## Start Input
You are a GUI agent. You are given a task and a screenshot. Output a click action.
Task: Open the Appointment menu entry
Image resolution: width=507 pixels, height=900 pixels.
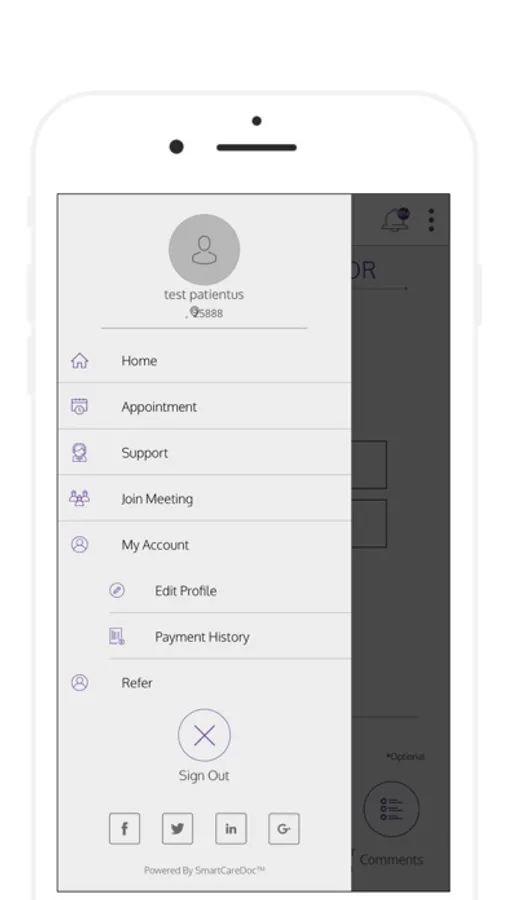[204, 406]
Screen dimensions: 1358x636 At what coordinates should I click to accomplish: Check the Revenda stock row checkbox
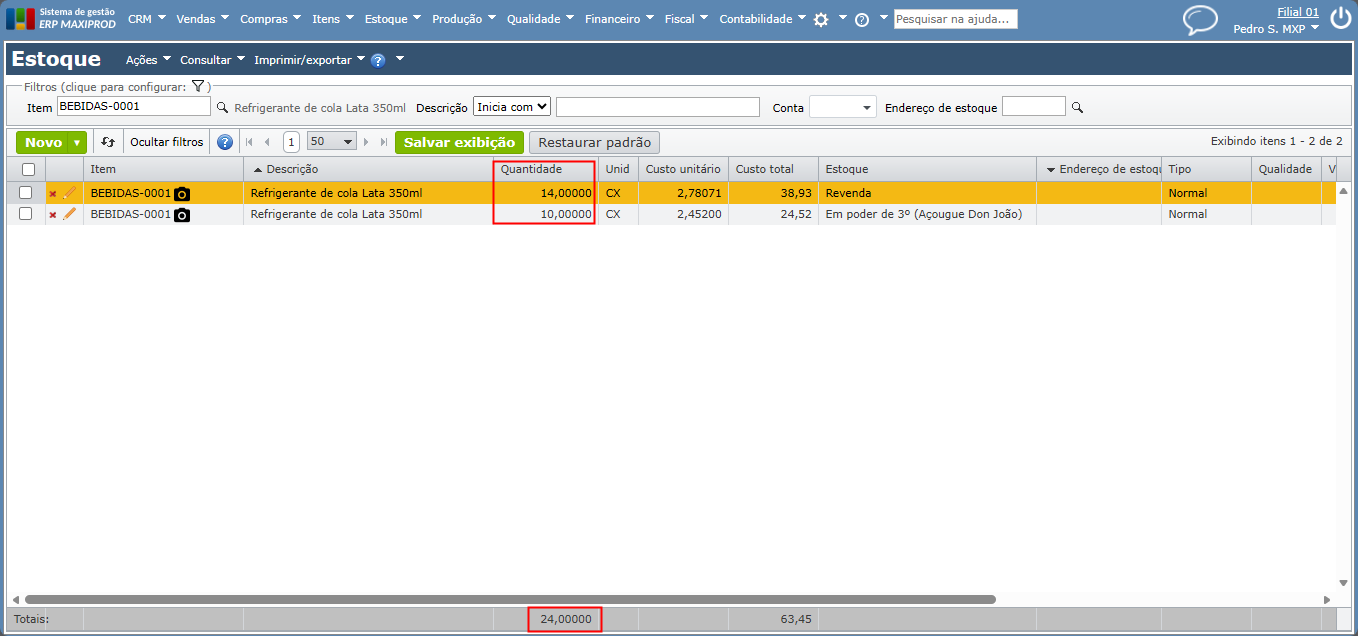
## End Input
## Start Input
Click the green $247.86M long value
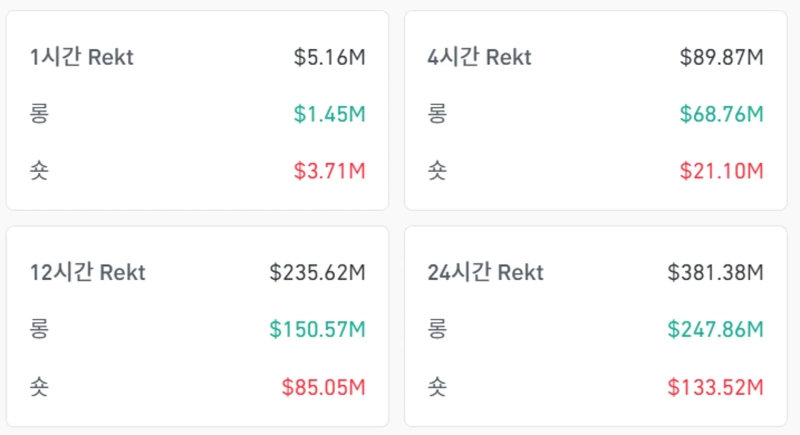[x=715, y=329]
## End Input
## Start Input
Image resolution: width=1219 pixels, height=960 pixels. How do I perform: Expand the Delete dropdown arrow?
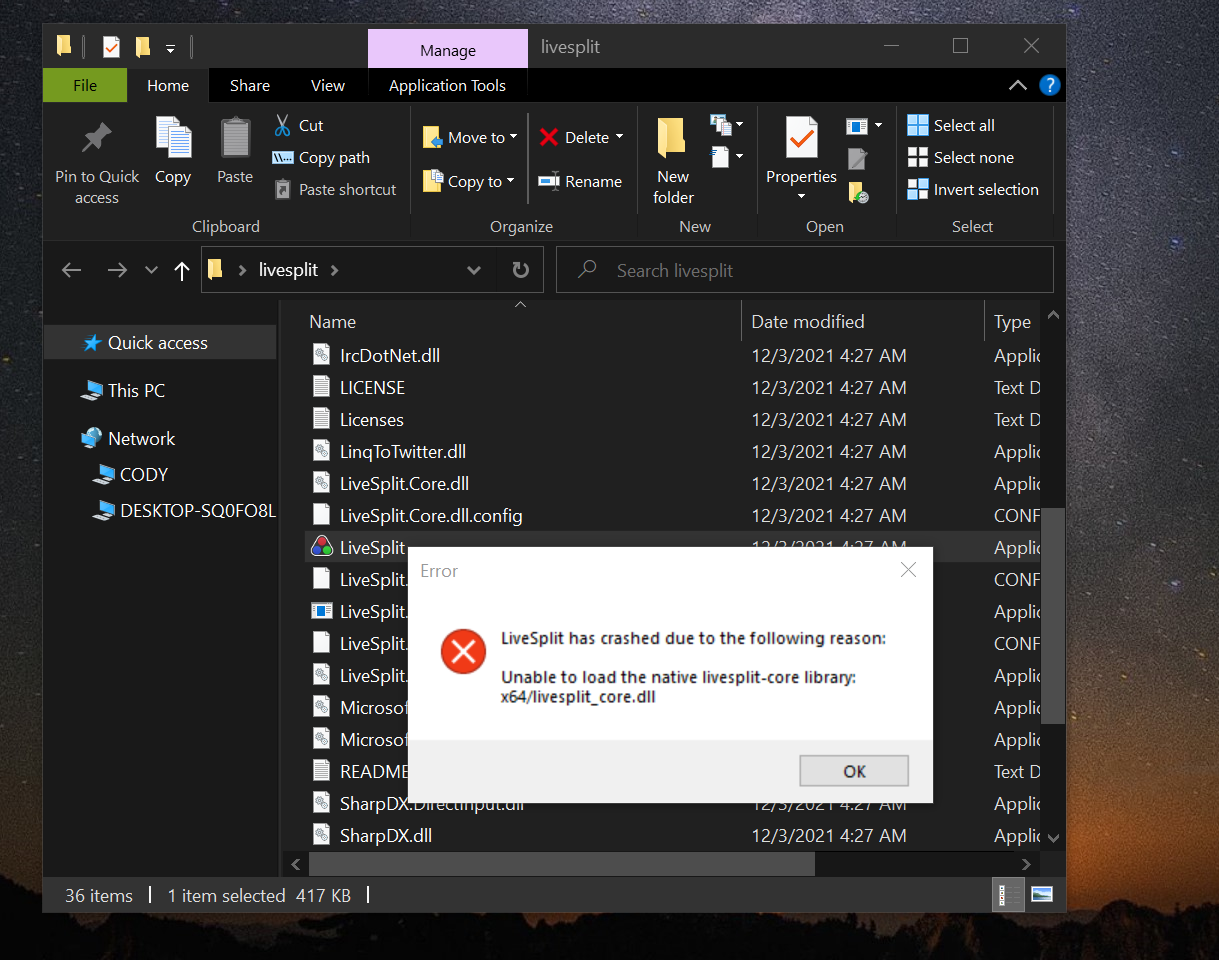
## End Input
Task instructions =
Copy the lines of the records above word for word, from the line with "You are a GUI" up to and including the line with "Screen dimensions: 1358x636". Leave the pictures out.

Written answer =
You are a GUI agent. You are given a task and a screenshot. Output a click action.
Task: Open the Appointment menu entry
Image resolution: width=507 pixels, height=900 pixels.
[204, 406]
Screen dimensions: 1358x636 At what coordinates should I click to accomplish: Check the Revenda stock row checkbox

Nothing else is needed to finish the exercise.